NeMo End-to-End Speech Intent Classification and Slot Filling

Model Overview

This model performs joint intent classification and slot filling, directly from audio input. The model treats the problem as an audio-to-text problem, where the output text is the flattened string representation of the semantics annotation. The model is trained on the SLURP dataset [1].

Model Architecture

The model is has an encoder-decoder architecture, where the encoder is a Conformer-Large model [2], and the decoder is a three-layer Transformer Decoder [3]. We use the Conformer encoder pretrained on NeMo ASR-Set (details here), while the decoder is trained from scratch. A start-of-sentence (BOS) and an end-of-sentence (EOS) tokens are added to each sentence. The model is trained end-to-end by minimizing the negative log-likelihood loss with teacher forcing. During inference, the prediction is generated by beam search, where a BOS token is used to trigger the generation process.

Training

The NeMo toolkit [4] was used for training the models for around 100 epochs. These model are trained with this example script and this base config.

The tokenizers for these models were built using the semantics annotations of the train set with this script. We use a vocabulary size of 58, including the BOS, EOS and padding tokens.

Details on how to train the model can be found here.

Datasets

The model is trained on the combined real and synthetic training sets of the SLURP dataset.

Performance

				Intent (Scenario_Action)		Entity			SLURP Metrics
Version	Model	Params (M)	Pretrained	Accuracy	Precision	Recall	F1	Precsion	Recall	F1
1.13.0	Conformer-Transformer-Large	127	NeMo ASR-Set 3.0	90.14	78.95	74.93	76.89	84.31	80.33	82.27
Baseline	Conformer-Transformer-Large	127	None	72.56	43.19	43.5	43.34	53.59	53.92	53.76

Note: during inference, we use beam size of 32, and a temperature of 1.25.

How to Use this Model

The model is available for use in the NeMo toolkit [3], and can be used on another dataset with the same annotation format.

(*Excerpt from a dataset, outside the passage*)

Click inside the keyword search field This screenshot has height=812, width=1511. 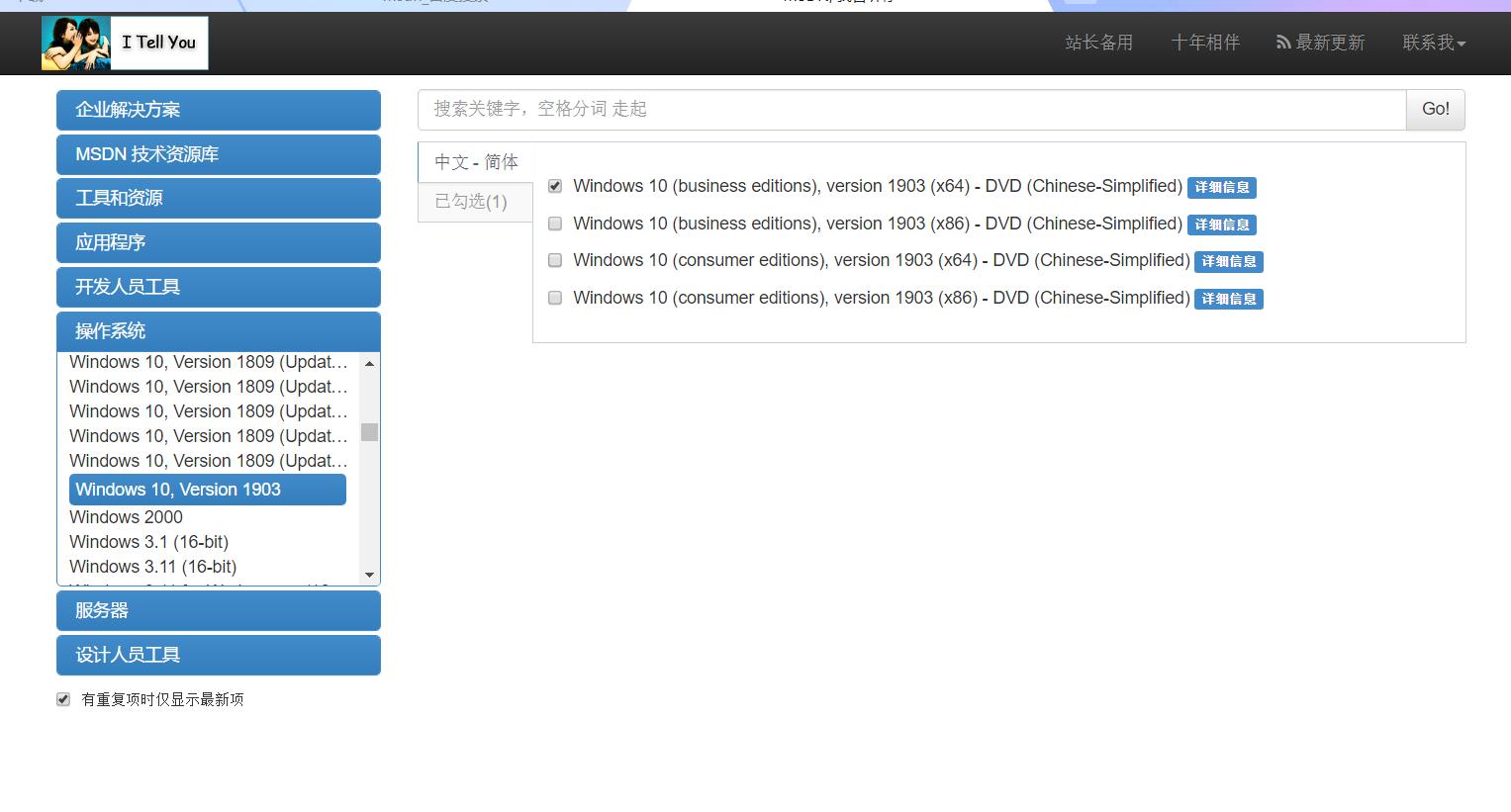click(x=891, y=109)
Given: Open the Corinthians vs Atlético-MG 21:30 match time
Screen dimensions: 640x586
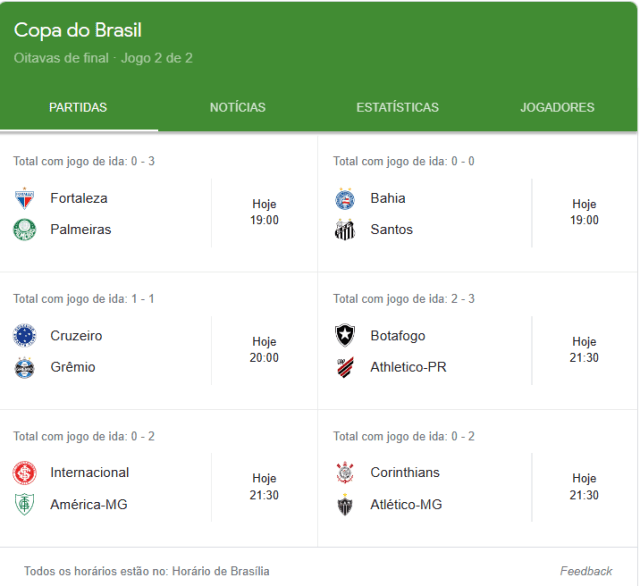Looking at the screenshot, I should pos(585,487).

Automatically load the model from NGC

import nemo.collections.asr as nemo_asr
asr_model = nemo_asr.models.SLUIntentSlotBPEModel.from_pretrained(model_name="slu_conformer_transformer_large_slurp")

Predict intents and slots with this model

python [NEMO_GIT_FOLDER]/examples/slu/speech_intent_slot/eval_utils/inference.py \
 pretrained_name="slu_conformer_transformer_slurp" \
 audio_dir="<DIRECTORY CONTAINING AUDIO FILES>" \
 sequence_generator.type="<'beam' OR 'greedy' FOR BEAM/GREEDY SEARCH>" \
 sequence_generator.beam_size="<SIZE OF BEAM>" \
 sequence_generator.temperature="<TEMPERATURE FOR BEAM SEARCH>"

Input

This model accepts 16000 Hz Mono-channel Audio (wav files) as input.

Output

This model provides the intent and slot annotaions as a string for a given audio sample.

Limitations

Since this model was trained on only the SLURP dataset [1], the performance of this model might degrade on other datasets.

References

[1] SLURP: A Spoken Language Understanding Resource Package

[2] Conformer: Convolution-augmented Transformer for Speech Recognition

[3] Attention Is All You Need

[4] NVIDIA NeMo Toolkit